In een bloemlezing van Duitse barokcomponisten duikt vroeg of laat de naam van Johann Gottlieb Graun (1702-1771) op, een figuur die op de overgang tussen barok en classicisme staat. Graun studeerde zowel in zijn eigen Saksen (bij Johann Pisendel) als in Padua bij de vioolvirtuoos Giuseppe Tartini. Geen wonder dan dat Grauns oeuvre talloze virtuoze concerti voor strijkers bevat, in een mengstijl tussen bedachtzame Duitse en exuberante Italiaanse barok. Graun vond werk als concertmeester aan het Koninklijke hof van Pruisen-Brandenburg in Berlijn in dienst van Friedrich Wilhelm I. Friedrich Wilhelm was geen groot muziekliefhebber en Graun componeerde de meeste van zijn voornamelijk puur instrumentale, seculiere composities voor Friedrichs zoon en kroonprins, de latere Frederik de Grote die in 1740 de troon besteeg en het hoforkest aanzienlijk uitbreidde. Het Oostenrijkse Moderntimes_1800 koos vijf concerti uit voor deze uitgave - twee vioolconcerti, een altvioolconcerto en twee dubbelconcerti voor twee violen – en wordt geleid door Ilia Korol, die tevens solist is en behendig afwisselt tussen viool en altviool, iets wat in de achttiende eeuw trouwens wel vaker de gewoonte was.
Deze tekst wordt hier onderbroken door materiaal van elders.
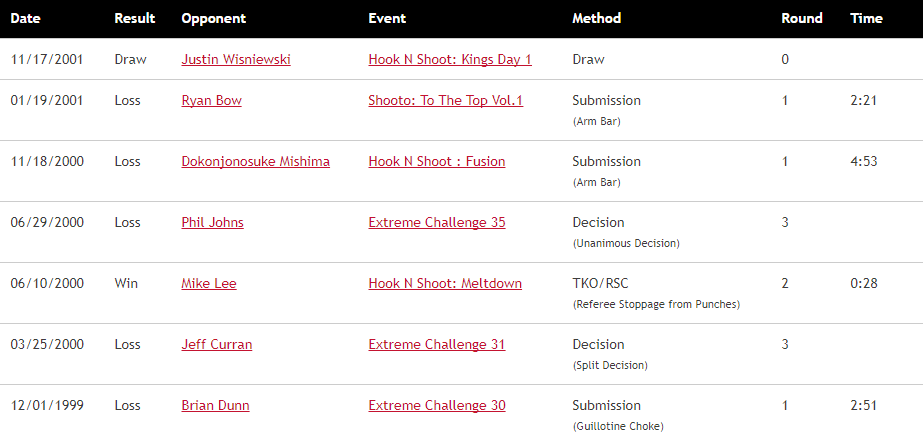Select Extreme Challenge 35 event link
Viewport: 923px width, 438px height.
pos(436,222)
Met het oog op de vurige Italiaanse stijl waardoor Graun zich liet beïnvloeden, klinkt deze uitvoering echter wat braafjes. Moderntimes_1800, het ensemble dat de uitvoering verzorgt, speelt kundig genoeg maar dit blijven eigenlijk viool- en altvioolconcerti in de beste virtuoze Italiaanse traditie van Tartini of Vivaldi, met hun uiterlijk vertoon en bravoure en daar blijft hier weinig van over. De finales klinken snel en elk loopje wordt behendig genomen maar daar blijft het zowat bij. Vinnige accenten, grote contrasten of een opzichtig ten gehore brengen van technisch kunnen (iets wat niet overal past maar deze muziek niet zou misstaan) blijven allemaal achterwege. Ook de twee concerti waar een paar hoorns de strijkers komt versterken (de dubbelvioolconcerti in G en F majeur) komen wat zwakjes over. De hoge hoornpartijen worden echter vlekkeloos uitgespeeld maar de hoorns voegen verder eerder een kleur dan een karakter toe. Zelfs de langzame delen komen wat afstandelijk over. Een vlakke, barokke klank bij de solisten zou geen expressie mogen verhinderen maar bijvoorbeeld van de Italiaanse karakteraanduiding 'mesto' (triestig) in het middendeel van het dubbelconcerto voor twee violen blijft hier niet zoveel over.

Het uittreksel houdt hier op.